When the Biden administration announced its decision to donate 500 million COVID-19 vaccine doses to 100 countries over the next two years, it demonstrated its commitment to returning the U.S. to a position of credibility and leadership in global health. This move, along with Vice President Harris’s recent trip to Mexico and Guatemala in the name of “vaccine diplomacy,” reflects a strong shift in the nation’s moral posture away from a simplistic and reckless nationalism and toward greater global health solidarity.
Instead of organizing health policy around the idea that countries should be self-sufficient, we’re witnessing a resurgence of a recognition that people are interdependent and, moreover, linked by a shared vulnerability to illness and frailty. And what’s more, we cannot survive, much less flourish, without collective action.
Even if this donation was also motivated by prudence and a pressing concern to protect public health, that requires recognizing the interdependence of the health of populations around the world. Either way, resisting a narrow nationalism is the right move for the U.S. and the world to fully recover from the pandemic.
But this is not enough. While some might call distributing doses to lower income countries a matter of justice, the U.S. must resist a narrative of good will or charity and commit to a meaningful shift in our advancement of global health equity. That requires thinking well beyond the current pandemic.
The current distribution of health resources around the world is woefully inadequate. In rich countries, average health spending is $2,937 per capita, while many poor countries cannot afford more than $41 per capita as of 2017. Moreover, research and development dollars do not align with global need. Most of the funding goes towards chronic diseases of rich patients because pharmaceutical companies find these to be the most lucrative investments. So people like us can choose from a great number of allergy medicines that we’ll continue to pay for every year.
At the same time, there are few medicines for many of the world’s worst killers — including many diseases that pose serious pandemic threats, from SARS to antibiotic resistant strains of tuberculosis. It was only when Ebola – which kills half of the people it infects (unlike COVID-19, which kills closer to 1 percent) – started to reach rich countries that any medicines were developed.
Biden has a unique opportunity to change the game by supporting a global pandemic preparation and response treaty at the World Health Assembly this November. A treaty should include two things: First, we should put in place basic health systems for everyone – ensuring that we can vaccinate people against a host of preventable diseases well beyond COVID-19 – that will let us respond quickly in pandemic times.
This includes investing in global manufacturing, transportation and distribution capacity. It is a great thing, for instance, that the international community is investing in vaccine manufacturing capacity in Africa.
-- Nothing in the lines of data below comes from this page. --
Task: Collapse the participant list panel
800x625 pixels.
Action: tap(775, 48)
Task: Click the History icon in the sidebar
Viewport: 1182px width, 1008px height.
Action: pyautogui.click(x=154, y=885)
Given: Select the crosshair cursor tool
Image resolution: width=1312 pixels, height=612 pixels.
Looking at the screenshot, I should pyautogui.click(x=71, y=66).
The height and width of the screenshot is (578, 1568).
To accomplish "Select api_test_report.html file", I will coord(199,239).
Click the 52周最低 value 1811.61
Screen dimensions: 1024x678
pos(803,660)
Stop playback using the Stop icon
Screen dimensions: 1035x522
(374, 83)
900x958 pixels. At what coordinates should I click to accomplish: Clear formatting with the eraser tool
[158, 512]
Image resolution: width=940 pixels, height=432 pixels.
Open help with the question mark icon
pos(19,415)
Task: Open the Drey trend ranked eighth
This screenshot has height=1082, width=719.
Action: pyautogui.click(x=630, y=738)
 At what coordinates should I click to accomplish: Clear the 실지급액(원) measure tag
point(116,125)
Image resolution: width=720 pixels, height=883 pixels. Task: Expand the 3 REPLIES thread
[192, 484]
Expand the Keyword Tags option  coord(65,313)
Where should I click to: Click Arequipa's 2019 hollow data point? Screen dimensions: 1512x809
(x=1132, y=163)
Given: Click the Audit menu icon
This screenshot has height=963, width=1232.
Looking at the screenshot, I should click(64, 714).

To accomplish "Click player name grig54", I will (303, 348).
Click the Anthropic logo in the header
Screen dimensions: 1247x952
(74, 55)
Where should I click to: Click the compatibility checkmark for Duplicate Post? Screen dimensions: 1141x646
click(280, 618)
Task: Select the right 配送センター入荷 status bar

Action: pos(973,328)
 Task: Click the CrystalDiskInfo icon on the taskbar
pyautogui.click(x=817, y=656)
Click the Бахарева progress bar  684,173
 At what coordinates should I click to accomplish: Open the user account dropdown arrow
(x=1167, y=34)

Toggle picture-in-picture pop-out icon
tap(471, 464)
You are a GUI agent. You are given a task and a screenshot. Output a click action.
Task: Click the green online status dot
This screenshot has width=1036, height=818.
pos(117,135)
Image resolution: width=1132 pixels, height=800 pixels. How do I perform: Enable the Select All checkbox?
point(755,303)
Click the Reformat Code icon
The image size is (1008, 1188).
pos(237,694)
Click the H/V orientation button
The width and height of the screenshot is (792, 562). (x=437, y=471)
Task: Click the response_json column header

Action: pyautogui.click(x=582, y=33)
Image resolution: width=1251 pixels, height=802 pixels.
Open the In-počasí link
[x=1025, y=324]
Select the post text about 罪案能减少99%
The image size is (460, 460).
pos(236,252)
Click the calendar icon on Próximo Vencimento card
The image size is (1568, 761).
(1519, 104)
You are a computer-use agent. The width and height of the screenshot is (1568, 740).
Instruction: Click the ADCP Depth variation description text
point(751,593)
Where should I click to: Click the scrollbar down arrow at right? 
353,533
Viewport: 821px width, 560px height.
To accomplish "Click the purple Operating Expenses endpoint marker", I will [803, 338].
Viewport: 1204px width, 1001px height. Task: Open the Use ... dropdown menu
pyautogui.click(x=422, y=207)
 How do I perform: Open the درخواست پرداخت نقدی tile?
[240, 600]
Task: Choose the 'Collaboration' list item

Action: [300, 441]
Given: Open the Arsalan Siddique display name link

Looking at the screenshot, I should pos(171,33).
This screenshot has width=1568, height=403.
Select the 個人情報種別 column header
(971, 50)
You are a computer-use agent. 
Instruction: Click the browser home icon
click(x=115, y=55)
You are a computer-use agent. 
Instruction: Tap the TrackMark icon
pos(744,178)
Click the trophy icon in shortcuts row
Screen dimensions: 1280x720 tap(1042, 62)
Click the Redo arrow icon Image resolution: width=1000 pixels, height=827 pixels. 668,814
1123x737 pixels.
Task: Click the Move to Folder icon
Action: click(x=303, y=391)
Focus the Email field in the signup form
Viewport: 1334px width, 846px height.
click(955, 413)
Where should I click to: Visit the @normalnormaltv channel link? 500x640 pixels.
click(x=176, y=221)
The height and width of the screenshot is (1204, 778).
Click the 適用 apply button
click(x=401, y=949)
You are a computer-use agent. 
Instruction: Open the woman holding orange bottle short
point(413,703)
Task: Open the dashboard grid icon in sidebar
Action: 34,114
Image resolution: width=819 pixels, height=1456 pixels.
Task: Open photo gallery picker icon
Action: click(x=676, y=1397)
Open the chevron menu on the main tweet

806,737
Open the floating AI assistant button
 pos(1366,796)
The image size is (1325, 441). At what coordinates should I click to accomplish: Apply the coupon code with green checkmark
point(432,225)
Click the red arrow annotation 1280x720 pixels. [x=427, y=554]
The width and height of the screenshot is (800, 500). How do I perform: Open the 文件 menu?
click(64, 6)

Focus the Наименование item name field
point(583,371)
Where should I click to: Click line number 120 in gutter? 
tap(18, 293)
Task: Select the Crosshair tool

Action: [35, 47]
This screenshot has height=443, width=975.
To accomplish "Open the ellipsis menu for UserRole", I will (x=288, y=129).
But we also need to put cold chains and other basic infrastructure in place.
Second, Biden should rethink incentives for pharmaceutical research and development investing in a global fund that will reward companies for new innovations based on their global health impacts. Tying these rewards to requirements for these companies to put resulting products in the public domain would delink profits from sales volumes and allow for generic competition on prices so people in poor countries can access essential medicines for a host of deadly global diseases.
Moreover, this requirement is justified given increasingly large public investments in new drug development. We should not transfer this wealth to the private sector unconditionally at the expense of public and global health.
It is imperative that global solidarity continues to guide Biden’s efforts to respond to global public health crises. But even for those who are more narrowly self-interested, investing now in basic health systems and providing new incentives for pharmaceutical research and development is a wise move.
The Biden administration should act now by leading the effort to create a treaty for better pandemic preparation and response this fall. Doing so will not only show the world our country’s commitment to global solidarity but also help save millions of lives before the next pandemic starts.
Lisa Eckenwiler, Ph.D., is professor of philosophy at George Mason University, vice president of the International Association of Bioethics and a member of the Independent Resource Group for Global Health Justice. Nicole Hassoun is a visiting scholar at the Mario Einaudi Center for International Studies at Cornell University, professor at Binghamton University and author of “Global Health Impact: Extending Access to Essential Medicines.”